In the case report, the patient was managed with judicious use of crystalloids, colloids, and plasma[1]. The type of colloid used needs a mention. Substances with a molecular weight of less than 200000 Da can pass through the leaky capillaries into the interstitial space in CLS, as would albumin with a molecular weight of 69000 Da[5]. A meta-analysis comparing crystalloids with colloids in intensive care settings concluded that among different colloids (dextrans, albumin, gelatins, and hydroxyethyl starch), starch was associated with an increased mortality[6]. Nevertheless, in the event of refractory shock in CLS, the potential benefits of administration of high molecular weight colloids like dextrans and starch may outweigh the risks of renal dysfunction and mortality[5]. However, further research is warranted to determine the optimal fluid therapy.
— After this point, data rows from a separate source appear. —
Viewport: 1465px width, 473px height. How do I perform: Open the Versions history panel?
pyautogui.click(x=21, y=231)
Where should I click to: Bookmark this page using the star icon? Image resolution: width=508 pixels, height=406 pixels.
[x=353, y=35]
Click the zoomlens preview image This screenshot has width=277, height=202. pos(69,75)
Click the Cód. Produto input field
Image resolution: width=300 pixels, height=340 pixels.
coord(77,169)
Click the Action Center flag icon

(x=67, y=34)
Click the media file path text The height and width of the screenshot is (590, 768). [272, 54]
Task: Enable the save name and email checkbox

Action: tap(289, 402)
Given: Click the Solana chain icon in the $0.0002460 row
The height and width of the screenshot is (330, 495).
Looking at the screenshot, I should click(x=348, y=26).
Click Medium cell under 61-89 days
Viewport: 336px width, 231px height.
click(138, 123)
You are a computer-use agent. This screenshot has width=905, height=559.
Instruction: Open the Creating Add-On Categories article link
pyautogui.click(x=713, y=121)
In addition to fluid therapy, steroids and intravenous immunoglobulin (IVIG) have demonstrated efficacy in a few cases of severe CLS. Steroids, by countering the inflammatory triggers of CLS can reduce the severity of capillary leakage. Promising results have been shown when IV methylprednisolone was used at a dose of 1-1.5 mg/kg, until resolution of signs and symptoms or for 2 d, and switched to oral prednisolone 40 mg once daily and then tapered off[5,7]. IVIG therapy, by its anti-inflammatory and anti-idiotypic effects, has shown dramatic improvement when used at a dose of 2 g/kg over 2-4 d, with some patients requiring a maintenance dose of 0.4-2 g/kg every month[5,8]. Nevertheless, its use should be considered cautiously in light of its potential nephrotoxicity, especially in patients with compartment syndrome. Although most of the above evidence of steroids and IVIG use is from chemotherapeutic drugs induced CLS and Clarkson disease, both of these could be compelling therapeutic options in patients refractory to the standard therapy in other causes of CLS. However, both their optimal doses and duration remain undetermined and warrant further research.
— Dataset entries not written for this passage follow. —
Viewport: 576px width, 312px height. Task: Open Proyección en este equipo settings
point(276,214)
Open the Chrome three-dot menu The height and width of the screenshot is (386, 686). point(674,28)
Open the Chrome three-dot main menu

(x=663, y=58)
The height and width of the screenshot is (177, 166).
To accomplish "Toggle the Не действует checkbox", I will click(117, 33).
ECMO is an attractive choice as a bridge to spontaneous recovery of CLS in patients with refractory shock or hypoxemia[9]. The use of V-V ECMO and veno-arterial ECMO (V-A ECMO) is dependent on the hemodynamic profile, with patients with fluid overload or intact perfusion needing V-V ECMO and patients with fulminant hypovolemic shock requiring V-A ECMO. ECMO support should be continued during the post leak phase to avoid pulmonary overload, and the risk-benefit ratio should be considered as an increase in inflammatory mediators in some patients can worsen the clinical condition. In patients with acute intoxication having refractory hypoxemia or refractory cardiogenic shock, V-V or V-A ECMO should be considered, respectively, and in institutions that deliver effective extracorporeal cardiopulmonary resuscitation, it can also be considered in patients during a cardiac arrest[10].